The problem
Once the line with "Image resolution: width=1180" is found in the entries below, repeat it and each following line exactly, up to and including the line with "You are a computer-use agent. 597x376 pixels.". Add no other lines.

──────── Supplied information ────────

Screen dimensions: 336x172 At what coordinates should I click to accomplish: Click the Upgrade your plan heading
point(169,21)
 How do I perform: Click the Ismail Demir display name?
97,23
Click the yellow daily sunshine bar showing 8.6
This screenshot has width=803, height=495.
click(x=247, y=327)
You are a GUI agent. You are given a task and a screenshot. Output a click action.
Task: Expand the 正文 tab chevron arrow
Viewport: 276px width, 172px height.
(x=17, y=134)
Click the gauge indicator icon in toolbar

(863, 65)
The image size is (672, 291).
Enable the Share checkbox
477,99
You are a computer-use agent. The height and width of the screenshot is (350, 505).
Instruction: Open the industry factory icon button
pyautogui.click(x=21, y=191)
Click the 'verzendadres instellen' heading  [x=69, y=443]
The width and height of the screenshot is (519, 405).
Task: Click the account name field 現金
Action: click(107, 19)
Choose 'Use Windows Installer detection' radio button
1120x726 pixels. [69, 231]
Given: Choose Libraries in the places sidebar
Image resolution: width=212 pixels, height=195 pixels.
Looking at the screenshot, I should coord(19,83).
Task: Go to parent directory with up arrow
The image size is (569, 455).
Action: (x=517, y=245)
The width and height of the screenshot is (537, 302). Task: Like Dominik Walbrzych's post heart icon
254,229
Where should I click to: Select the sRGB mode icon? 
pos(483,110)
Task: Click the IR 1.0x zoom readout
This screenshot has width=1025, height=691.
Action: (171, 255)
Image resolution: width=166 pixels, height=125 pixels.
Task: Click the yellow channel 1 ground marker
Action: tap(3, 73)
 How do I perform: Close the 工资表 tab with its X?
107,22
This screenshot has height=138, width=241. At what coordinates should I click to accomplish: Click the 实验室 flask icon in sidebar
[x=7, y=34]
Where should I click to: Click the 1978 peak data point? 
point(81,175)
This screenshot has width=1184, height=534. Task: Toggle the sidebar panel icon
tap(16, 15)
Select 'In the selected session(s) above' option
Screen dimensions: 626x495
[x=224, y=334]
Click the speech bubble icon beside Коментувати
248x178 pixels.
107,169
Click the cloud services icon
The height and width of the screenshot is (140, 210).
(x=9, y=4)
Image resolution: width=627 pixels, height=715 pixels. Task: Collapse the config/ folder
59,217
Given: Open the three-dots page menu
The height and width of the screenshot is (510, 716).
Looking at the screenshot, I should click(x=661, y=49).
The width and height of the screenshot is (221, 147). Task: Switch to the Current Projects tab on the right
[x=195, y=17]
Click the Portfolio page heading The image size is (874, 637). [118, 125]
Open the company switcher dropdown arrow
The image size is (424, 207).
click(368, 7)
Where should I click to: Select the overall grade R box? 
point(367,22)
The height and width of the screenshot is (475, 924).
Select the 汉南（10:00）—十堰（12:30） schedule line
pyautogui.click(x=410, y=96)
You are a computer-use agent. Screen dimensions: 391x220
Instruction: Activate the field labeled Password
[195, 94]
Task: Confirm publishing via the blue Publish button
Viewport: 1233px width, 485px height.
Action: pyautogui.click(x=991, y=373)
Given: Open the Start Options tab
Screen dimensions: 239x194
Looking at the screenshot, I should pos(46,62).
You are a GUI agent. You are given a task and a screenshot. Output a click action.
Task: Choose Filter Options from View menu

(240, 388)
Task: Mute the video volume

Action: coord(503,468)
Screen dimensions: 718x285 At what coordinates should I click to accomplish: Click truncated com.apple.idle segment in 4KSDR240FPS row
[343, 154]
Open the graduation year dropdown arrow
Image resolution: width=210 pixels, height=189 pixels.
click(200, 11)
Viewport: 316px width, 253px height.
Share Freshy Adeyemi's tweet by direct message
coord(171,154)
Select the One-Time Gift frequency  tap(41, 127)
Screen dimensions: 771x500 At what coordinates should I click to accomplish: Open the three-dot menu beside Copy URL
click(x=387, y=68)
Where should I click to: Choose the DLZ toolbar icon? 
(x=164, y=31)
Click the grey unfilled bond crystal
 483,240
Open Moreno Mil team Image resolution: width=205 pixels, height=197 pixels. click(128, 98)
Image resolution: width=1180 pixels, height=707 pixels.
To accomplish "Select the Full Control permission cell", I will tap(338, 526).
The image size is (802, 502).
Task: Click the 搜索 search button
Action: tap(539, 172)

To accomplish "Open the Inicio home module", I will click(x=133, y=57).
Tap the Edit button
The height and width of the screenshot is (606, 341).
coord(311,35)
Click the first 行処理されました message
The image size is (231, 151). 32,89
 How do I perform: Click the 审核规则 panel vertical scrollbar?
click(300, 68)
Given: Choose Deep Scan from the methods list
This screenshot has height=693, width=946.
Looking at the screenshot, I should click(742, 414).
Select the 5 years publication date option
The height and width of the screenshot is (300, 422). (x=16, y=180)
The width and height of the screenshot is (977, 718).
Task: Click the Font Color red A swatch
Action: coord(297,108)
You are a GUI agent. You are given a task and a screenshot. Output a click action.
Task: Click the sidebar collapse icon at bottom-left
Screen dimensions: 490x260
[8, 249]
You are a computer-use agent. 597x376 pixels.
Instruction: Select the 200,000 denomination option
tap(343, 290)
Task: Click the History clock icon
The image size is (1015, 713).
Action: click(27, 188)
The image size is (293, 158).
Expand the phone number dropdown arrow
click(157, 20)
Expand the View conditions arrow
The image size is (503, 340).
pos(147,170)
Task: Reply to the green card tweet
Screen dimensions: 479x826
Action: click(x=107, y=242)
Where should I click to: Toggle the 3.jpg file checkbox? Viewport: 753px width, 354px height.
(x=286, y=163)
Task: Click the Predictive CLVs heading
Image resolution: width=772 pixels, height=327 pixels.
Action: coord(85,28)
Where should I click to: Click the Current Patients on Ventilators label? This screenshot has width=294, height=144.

────────

Result of the exercise
Image resolution: width=1180 pixels, height=707 pixels.
To accomplish "Select the Full Control permission cell", I will tap(338, 526).
The image size is (802, 502).
Task: Click the 搜索 search button
Action: tap(539, 172)

To accomplish "Open the Inicio home module", I will click(x=133, y=57).
Tap the Edit button
The height and width of the screenshot is (606, 341).
coord(311,35)
Click the first 行処理されました message
The image size is (231, 151). 32,89
 How do I perform: Click the 审核规则 panel vertical scrollbar?
click(300, 68)
Given: Choose Deep Scan from the methods list
This screenshot has height=693, width=946.
Looking at the screenshot, I should click(742, 414).
Select the 5 years publication date option
The height and width of the screenshot is (300, 422). (x=16, y=180)
The width and height of the screenshot is (977, 718).
Task: Click the Font Color red A swatch
Action: coord(297,108)
You are a GUI agent. You are given a task and a screenshot. Output a click action.
Task: Click the sidebar collapse icon at bottom-left
Screen dimensions: 490x260
[8, 249]
You are a computer-use agent. 597x376 pixels.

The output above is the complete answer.